Descendu de Calais pour être reçu en urgence, en fin d'après-midi, par le ministre des Transports, Thierry Mariani, et la ministre de l'écologie, Nathalie Kosciusko-Morizet, le duo n'affichait plus, à l'issue de la réunion interministérielle convoquée par Nicolas Sarkozy, l'optimisme de la fin de matinée lorsqu'ils avaient appris le virage à 180 degrés du gouvernement. «On est dubitatifs», avouaient-ils dans le métro qui les ramenait vers le train du retour en gare du Nord, guère convaincus par la présentation du montage juridique. «Leur proposition reste floue, déplorait Bruno Landy.On voit qu'elle a été bricolée en toute hâte.
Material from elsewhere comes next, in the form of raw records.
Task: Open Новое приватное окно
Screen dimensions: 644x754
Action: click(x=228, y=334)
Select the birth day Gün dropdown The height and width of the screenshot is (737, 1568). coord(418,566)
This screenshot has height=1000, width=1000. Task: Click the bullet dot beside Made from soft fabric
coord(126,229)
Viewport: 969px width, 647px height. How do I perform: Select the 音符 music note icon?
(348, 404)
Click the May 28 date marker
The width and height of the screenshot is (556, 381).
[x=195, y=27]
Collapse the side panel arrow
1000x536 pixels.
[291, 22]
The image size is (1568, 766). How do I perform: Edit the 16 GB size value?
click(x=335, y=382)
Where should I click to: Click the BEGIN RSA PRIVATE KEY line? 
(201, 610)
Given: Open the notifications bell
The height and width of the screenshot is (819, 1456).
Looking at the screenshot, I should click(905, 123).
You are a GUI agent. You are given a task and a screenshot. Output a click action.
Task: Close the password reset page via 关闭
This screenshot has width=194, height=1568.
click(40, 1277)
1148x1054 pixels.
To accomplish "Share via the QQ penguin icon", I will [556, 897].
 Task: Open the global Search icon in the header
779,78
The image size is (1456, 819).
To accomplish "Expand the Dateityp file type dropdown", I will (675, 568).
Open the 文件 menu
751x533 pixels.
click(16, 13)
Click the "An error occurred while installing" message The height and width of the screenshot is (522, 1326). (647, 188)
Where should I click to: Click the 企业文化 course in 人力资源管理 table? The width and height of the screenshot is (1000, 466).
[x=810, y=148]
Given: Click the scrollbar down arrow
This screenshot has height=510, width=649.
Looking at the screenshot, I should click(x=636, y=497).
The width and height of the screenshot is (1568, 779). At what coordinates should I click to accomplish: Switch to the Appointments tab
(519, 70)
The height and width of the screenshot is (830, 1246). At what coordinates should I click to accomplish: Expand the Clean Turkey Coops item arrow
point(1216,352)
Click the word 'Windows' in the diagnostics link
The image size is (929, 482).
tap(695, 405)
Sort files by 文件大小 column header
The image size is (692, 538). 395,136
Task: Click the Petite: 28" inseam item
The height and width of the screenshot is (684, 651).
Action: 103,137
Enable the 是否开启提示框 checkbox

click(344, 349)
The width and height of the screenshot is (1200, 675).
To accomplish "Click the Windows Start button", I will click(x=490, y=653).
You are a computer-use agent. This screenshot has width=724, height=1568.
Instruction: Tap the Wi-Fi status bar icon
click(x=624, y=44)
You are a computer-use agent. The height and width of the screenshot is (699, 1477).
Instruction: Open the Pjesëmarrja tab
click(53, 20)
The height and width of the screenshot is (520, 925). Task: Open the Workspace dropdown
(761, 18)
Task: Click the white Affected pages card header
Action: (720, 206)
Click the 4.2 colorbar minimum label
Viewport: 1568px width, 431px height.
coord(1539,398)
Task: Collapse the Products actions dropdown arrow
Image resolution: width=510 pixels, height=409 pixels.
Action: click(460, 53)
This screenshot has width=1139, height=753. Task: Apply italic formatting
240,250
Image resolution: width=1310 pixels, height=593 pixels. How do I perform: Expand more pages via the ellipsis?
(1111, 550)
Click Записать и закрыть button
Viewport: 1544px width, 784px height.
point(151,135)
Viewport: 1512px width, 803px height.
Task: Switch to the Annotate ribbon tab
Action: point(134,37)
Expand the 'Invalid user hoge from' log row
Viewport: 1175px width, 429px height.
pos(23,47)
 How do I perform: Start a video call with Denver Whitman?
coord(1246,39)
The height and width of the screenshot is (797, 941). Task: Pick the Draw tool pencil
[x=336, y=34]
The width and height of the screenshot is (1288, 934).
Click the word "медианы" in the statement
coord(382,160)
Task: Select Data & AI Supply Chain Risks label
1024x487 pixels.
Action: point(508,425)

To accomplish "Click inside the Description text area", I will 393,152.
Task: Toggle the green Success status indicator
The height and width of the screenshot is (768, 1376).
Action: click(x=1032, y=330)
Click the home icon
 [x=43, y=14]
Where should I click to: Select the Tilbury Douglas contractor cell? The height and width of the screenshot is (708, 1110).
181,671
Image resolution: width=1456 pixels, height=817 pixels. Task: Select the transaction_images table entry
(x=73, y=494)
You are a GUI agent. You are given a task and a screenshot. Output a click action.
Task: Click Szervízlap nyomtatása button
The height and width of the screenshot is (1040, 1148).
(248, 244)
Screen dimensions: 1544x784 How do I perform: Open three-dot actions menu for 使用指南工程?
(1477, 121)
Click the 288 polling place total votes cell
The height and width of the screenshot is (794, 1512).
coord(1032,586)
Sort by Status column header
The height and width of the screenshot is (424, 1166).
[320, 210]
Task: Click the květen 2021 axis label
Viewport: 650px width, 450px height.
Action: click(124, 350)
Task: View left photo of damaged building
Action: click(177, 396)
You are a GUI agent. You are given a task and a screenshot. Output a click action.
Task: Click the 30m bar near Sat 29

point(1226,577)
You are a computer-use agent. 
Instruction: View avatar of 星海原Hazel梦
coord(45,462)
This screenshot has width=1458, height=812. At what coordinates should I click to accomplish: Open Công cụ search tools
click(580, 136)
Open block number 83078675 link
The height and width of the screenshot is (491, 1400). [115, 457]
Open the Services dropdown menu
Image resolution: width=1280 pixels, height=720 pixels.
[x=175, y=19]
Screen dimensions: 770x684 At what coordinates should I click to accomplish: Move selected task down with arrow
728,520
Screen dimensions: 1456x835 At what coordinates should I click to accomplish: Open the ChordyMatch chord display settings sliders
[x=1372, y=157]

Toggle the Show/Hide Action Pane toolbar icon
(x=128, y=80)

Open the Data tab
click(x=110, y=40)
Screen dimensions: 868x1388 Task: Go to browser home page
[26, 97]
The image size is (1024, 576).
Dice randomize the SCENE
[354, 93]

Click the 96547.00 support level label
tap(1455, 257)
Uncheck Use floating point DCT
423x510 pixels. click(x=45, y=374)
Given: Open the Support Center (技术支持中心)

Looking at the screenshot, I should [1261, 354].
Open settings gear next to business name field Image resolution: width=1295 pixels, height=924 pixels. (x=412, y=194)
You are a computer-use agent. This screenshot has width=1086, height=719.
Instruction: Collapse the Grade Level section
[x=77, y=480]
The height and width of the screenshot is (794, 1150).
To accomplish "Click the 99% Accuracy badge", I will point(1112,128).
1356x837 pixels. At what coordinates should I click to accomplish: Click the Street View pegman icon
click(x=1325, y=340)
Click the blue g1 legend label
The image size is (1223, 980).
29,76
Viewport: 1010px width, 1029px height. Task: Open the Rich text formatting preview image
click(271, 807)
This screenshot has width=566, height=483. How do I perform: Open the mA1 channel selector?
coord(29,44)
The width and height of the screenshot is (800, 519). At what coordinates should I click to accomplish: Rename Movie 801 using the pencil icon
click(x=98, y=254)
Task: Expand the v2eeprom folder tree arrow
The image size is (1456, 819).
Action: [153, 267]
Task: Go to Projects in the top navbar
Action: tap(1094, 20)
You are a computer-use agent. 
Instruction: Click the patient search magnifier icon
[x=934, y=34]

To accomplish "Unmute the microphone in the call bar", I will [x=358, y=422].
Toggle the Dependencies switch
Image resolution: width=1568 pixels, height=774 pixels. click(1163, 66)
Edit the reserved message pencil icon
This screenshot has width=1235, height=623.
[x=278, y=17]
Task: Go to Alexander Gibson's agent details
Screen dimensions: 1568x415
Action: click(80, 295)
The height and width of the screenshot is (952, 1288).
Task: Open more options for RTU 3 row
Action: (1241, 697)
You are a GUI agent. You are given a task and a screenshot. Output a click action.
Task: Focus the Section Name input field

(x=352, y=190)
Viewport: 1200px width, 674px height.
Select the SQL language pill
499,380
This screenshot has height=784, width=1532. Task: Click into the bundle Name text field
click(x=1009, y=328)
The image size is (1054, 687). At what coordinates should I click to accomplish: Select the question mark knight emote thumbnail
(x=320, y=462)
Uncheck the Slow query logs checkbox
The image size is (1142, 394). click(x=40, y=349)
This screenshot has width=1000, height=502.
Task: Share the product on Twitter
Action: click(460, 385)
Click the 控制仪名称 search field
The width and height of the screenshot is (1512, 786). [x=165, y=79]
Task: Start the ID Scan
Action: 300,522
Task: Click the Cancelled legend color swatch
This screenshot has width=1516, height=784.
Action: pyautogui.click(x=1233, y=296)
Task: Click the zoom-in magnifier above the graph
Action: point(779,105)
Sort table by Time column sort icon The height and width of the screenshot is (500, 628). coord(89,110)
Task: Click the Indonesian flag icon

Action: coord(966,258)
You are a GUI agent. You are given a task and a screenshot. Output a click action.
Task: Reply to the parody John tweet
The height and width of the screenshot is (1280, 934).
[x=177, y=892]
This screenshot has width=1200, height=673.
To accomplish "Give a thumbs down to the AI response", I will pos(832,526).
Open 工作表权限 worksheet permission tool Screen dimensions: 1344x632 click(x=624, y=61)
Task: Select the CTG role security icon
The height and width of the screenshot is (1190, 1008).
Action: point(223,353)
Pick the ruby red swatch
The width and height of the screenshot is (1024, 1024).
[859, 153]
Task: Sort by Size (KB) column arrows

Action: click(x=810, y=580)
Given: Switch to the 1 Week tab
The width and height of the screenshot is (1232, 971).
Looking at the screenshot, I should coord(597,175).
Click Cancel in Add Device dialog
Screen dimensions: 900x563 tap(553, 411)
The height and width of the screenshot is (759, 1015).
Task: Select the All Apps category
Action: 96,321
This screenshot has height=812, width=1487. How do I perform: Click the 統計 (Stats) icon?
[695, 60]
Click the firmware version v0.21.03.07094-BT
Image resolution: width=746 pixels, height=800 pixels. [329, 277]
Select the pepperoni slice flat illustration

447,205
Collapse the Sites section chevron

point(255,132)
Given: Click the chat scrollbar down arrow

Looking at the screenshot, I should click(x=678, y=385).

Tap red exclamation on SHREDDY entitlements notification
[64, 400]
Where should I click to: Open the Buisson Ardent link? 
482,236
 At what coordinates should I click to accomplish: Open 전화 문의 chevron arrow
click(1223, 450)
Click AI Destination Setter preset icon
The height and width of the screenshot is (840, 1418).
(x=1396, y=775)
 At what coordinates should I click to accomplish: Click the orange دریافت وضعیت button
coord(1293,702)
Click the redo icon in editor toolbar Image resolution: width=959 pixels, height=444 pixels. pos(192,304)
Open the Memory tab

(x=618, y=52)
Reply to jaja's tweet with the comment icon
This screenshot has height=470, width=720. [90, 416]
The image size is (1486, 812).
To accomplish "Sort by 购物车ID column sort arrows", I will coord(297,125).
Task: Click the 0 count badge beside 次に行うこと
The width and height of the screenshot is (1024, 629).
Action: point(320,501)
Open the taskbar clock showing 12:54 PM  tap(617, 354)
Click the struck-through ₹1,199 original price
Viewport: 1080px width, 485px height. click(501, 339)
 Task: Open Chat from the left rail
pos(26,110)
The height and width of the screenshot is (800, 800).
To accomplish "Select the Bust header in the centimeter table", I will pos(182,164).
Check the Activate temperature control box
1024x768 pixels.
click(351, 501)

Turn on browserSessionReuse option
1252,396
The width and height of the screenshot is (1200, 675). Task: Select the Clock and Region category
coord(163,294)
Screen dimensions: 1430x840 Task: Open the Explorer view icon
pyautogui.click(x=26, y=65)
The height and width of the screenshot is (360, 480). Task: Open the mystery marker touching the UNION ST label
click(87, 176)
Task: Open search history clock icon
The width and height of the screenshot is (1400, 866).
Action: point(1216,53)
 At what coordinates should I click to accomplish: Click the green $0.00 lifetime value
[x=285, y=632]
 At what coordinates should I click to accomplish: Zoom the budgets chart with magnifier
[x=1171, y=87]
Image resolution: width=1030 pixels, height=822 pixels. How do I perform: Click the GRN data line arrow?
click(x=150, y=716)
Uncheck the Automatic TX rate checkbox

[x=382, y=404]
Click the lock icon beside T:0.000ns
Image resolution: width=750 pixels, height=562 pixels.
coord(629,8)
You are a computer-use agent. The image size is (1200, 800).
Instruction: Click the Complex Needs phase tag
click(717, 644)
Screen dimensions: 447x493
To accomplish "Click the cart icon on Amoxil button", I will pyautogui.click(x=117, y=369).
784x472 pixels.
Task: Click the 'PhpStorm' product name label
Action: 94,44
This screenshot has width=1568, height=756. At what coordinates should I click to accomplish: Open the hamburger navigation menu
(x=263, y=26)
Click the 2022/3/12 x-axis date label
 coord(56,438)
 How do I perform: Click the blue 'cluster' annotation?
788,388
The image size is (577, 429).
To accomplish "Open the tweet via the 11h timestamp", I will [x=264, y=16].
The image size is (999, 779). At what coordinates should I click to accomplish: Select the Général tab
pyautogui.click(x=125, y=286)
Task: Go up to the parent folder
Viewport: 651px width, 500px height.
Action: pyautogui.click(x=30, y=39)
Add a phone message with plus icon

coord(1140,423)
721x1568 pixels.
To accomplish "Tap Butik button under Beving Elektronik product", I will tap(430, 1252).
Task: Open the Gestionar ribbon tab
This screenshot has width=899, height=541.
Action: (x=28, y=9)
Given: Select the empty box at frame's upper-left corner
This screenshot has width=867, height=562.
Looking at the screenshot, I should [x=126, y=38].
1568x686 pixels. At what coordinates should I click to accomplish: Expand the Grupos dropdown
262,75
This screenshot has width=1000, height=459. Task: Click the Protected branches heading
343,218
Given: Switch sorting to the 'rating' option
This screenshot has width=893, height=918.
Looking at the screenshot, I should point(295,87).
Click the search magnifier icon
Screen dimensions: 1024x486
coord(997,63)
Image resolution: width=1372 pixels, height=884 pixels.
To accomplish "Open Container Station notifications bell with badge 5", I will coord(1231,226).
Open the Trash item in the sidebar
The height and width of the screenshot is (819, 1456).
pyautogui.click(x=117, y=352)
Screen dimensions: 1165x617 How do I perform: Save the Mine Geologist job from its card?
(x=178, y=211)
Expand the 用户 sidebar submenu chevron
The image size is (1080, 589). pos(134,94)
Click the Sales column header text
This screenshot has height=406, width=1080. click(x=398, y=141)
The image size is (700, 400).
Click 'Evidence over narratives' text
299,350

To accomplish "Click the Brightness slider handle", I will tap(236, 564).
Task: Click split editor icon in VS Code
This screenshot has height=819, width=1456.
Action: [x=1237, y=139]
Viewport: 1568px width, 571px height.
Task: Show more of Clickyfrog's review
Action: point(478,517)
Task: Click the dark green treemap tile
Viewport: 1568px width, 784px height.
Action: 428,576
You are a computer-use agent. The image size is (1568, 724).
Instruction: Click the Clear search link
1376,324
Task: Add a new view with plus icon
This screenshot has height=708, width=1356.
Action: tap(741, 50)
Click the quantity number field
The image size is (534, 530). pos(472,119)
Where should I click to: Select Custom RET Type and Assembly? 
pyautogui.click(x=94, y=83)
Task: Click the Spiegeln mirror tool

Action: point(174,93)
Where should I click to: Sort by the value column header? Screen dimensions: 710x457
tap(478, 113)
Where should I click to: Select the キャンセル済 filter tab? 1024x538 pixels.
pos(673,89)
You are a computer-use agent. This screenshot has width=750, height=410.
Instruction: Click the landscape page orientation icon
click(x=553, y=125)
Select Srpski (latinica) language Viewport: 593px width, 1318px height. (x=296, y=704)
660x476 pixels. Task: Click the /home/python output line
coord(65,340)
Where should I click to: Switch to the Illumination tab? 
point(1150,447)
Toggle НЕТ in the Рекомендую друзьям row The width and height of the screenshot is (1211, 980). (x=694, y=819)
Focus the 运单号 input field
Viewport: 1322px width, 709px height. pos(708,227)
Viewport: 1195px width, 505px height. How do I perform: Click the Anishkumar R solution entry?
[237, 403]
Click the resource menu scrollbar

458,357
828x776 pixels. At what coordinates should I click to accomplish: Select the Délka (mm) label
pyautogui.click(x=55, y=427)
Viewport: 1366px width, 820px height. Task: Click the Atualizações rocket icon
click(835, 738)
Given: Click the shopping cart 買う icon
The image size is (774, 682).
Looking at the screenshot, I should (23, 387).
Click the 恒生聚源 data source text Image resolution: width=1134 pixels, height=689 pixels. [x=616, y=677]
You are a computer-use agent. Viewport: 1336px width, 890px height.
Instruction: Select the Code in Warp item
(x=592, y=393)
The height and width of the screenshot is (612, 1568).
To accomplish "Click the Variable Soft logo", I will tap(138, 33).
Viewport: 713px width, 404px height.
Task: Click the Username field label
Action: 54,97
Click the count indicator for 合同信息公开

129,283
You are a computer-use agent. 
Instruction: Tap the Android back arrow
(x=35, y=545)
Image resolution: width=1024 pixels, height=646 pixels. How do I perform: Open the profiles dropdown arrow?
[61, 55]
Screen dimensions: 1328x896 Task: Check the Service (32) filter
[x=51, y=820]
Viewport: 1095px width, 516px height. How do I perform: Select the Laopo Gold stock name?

On n'a pas de données chiffrées. Ils font grossièrement des maths: 880 salariés multipliés par 50.000 euros d'indemnités égalent 44 millions d'euros... Mais tous les salariés ne vont pas nous suivre. Certains, à deux ans de la retraite, vont vouloir partir avec leurs primes, d'autres vont se lancer dans un autre boulot.»
Pour Didier Cappelle, «la solution la plus simple», c'était la leur: le rachat de SeaFrance par la Scop sans passer par la case “liquidation”. «L'Etat s'abrite derrière Bruxelles. Sa solution va être longue, compliquée voire impossible. Si demain la boîte est liquidée, cela implique la liquidation de l'autre filiale en Grande-Bretagne, SeaFrance limited, la vente aux enchères des navires. Cela va prendre des mois. On n'aura plus notre outil de travail. Pendant ce temps-là, les concurrents s'organisent», pestait le sécrétaire général du syndicat. En quarante ans de syndicalisme et de navigation, ce sexagénaire, taillé comme un pilier de rugby, n'a jamais aussi souvent porté son costume-cravate et rencontré autant de ministres que ces derniers jours: «Depuis six ans qu'on se bat, je n'en ai pas vu un seul alors que 750 salariés ont été licenciés!»
Il a «l'impression que Sarko découvre le dossier pour la première fois», que «ses ministres le survolent alors que le conflit ne date pas d'hier»: «On n'est pas dupes. On n'est plus dans l'économie mais dans le politique. Il a sorti l'idée au petit-déjeuner. A quatre mois de la présidentielle, il ne veut pas de 2.000 chômeurs en plus. Mais on ne le laissera pas nous vendre du rêve. Le temps est compté. On va vite voir s'il y a un fossé entre ses paroles et ses actes. Peut-être qu'il veut nous savonner la planche pour décourager les salariés de nous suivre ? Si c'est le cas, ce serait une stratégie très vicieuse de sa part. On ne se laissera pas faire.»